Encore, JavaScript! Create an MP3 reader with DataViews + TextDecoder.

JavaScript March 23, 2017

This post first appeared on the Big Nerd Ranch blog.

Check out the finished code on Github.

Like all good blog posts, this one started with a conversation on Twitter. Giovanni Cortés showed off an elegant snippet of Elixir code that leverages destructuring to parse the song metadata (title, author, etc.) from an MP3 audio file.

About this time I was brainstorming new topics for our web development guide about JavaScript’s high-performance data types. Although JavaScript’s destructuring isn’t as extensive as Elixir’s, it has great APIs for efficiently operating on large chunks of binary data.

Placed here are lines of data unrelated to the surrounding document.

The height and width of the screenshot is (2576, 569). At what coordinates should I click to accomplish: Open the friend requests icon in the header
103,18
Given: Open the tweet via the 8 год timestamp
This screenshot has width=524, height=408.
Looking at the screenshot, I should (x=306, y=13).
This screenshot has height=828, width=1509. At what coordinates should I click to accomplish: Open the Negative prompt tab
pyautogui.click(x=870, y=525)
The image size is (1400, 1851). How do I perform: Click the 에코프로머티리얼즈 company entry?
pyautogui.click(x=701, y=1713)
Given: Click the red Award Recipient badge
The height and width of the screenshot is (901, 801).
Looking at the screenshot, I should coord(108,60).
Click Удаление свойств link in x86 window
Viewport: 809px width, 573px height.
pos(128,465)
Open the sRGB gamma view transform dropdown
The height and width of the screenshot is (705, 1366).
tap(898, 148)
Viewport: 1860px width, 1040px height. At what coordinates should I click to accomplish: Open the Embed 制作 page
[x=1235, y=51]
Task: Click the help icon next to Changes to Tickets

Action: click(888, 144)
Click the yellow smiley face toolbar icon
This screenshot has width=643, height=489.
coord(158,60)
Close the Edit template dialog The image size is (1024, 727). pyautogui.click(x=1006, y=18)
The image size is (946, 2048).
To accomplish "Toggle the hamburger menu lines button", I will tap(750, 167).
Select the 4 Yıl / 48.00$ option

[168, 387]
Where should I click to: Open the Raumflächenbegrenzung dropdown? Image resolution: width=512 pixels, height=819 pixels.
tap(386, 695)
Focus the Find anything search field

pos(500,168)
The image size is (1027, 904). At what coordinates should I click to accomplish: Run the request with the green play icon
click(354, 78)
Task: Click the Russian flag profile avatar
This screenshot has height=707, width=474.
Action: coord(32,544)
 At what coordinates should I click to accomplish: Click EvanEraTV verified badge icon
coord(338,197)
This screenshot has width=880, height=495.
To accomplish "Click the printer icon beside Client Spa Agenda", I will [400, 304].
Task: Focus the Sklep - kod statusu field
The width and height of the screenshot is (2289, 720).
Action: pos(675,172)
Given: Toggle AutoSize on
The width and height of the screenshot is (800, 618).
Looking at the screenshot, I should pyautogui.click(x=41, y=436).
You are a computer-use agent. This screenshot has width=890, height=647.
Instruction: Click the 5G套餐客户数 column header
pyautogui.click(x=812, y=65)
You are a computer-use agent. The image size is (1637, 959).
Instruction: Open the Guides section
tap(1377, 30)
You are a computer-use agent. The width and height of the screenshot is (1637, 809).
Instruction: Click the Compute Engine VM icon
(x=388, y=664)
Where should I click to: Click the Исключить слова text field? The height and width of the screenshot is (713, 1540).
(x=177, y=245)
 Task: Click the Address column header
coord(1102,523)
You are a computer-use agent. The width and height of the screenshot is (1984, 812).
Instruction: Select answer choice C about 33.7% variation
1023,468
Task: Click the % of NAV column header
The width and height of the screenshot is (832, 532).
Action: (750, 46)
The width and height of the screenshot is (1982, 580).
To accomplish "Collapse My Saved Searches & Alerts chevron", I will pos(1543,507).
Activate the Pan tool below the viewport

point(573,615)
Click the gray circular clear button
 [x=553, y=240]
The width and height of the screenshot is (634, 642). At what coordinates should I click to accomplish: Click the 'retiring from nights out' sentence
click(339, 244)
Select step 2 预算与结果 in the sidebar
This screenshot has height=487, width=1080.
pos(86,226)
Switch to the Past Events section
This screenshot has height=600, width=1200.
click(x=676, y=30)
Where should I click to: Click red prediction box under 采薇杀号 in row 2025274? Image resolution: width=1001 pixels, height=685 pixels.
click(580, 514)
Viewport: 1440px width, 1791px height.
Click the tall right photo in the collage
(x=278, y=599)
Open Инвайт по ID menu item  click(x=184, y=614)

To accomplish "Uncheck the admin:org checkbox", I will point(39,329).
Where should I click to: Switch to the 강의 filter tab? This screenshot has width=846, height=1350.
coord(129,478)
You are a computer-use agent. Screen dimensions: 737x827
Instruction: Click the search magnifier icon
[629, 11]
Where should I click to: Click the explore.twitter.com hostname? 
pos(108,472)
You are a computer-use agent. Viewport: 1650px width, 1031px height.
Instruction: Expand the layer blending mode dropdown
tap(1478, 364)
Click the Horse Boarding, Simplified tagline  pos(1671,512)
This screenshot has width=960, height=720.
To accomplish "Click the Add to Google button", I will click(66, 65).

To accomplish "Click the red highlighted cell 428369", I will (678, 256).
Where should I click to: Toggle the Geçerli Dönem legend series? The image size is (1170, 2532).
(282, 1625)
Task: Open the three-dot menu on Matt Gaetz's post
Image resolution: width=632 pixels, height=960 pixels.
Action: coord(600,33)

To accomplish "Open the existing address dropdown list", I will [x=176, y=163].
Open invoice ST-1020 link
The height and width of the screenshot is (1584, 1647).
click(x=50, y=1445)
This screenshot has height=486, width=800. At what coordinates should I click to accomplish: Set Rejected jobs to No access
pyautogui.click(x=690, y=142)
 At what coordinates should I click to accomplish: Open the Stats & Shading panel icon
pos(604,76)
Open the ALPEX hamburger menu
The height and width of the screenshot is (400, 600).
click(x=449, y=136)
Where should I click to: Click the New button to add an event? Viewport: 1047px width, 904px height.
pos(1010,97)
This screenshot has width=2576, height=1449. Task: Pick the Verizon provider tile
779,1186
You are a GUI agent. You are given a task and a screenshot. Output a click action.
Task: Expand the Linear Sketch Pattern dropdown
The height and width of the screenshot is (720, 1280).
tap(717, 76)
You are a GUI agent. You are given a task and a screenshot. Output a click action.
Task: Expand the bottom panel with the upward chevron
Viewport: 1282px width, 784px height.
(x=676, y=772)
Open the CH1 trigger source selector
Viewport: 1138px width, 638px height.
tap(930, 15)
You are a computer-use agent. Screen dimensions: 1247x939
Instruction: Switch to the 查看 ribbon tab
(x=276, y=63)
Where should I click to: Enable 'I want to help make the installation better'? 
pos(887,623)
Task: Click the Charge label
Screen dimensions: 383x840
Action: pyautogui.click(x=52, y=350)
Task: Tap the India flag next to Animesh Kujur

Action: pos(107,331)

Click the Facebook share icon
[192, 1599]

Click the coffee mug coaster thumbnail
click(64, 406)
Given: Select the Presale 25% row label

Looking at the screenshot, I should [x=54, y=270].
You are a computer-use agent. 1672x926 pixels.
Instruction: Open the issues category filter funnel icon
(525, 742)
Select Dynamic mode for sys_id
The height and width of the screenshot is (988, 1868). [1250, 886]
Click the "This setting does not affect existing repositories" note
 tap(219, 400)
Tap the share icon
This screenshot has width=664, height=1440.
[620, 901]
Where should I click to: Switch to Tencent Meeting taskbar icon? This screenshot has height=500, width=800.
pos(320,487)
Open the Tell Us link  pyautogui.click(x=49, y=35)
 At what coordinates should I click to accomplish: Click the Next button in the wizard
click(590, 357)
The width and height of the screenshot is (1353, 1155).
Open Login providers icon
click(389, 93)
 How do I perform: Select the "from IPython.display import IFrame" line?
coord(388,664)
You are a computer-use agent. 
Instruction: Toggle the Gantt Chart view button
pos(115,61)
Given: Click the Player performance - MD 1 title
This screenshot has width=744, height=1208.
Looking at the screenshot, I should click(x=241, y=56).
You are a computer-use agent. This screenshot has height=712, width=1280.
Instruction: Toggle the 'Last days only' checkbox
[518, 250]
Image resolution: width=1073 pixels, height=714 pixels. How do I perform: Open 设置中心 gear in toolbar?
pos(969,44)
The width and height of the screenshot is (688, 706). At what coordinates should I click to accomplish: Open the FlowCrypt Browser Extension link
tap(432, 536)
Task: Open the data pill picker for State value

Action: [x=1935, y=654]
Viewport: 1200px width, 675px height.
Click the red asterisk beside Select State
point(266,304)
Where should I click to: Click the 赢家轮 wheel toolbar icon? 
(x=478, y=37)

While reading the tweet, I was also enjoying my favorite orchestral piece—Snöfrid, a beautiful melodrama by the Finnish composer Jean Sibelius—over coffee. So what could be more appropriate during a caffeine high amongst Scandinavian decor than to create an MP3 metadata reader with JavaScript?

Getting Started

To compose this masterpiece, we will use some standardized APIs available in both the browser and Node. For simplicity we will build a command-line tool with Node, but apart from reading in a file, the code will run as is in the browser!

MP3 metadata, like the song’s title and composer, is stored in a format called “ID3” at the beginning (or end) of an MP3 file. We’ll just pretend it stands for “MP3 information” since the acronym’s true origins seem mysterious.

There are several revisions of the ID3 spec. Giovanni’s lovely Elixir example extracts ID3v1 metadata (called “TAG”) from an MP3 file. The TAG spec is incredibly straightforward to parse since it uses fixed length fields. Unfortunately, it turned out to be too simplistic, so most of the MP3s in your music library use the much more flexible (and complex) ID3v2.3.0 spec. This version supports arbitrary length metadata and internationalization via alternate text encodings.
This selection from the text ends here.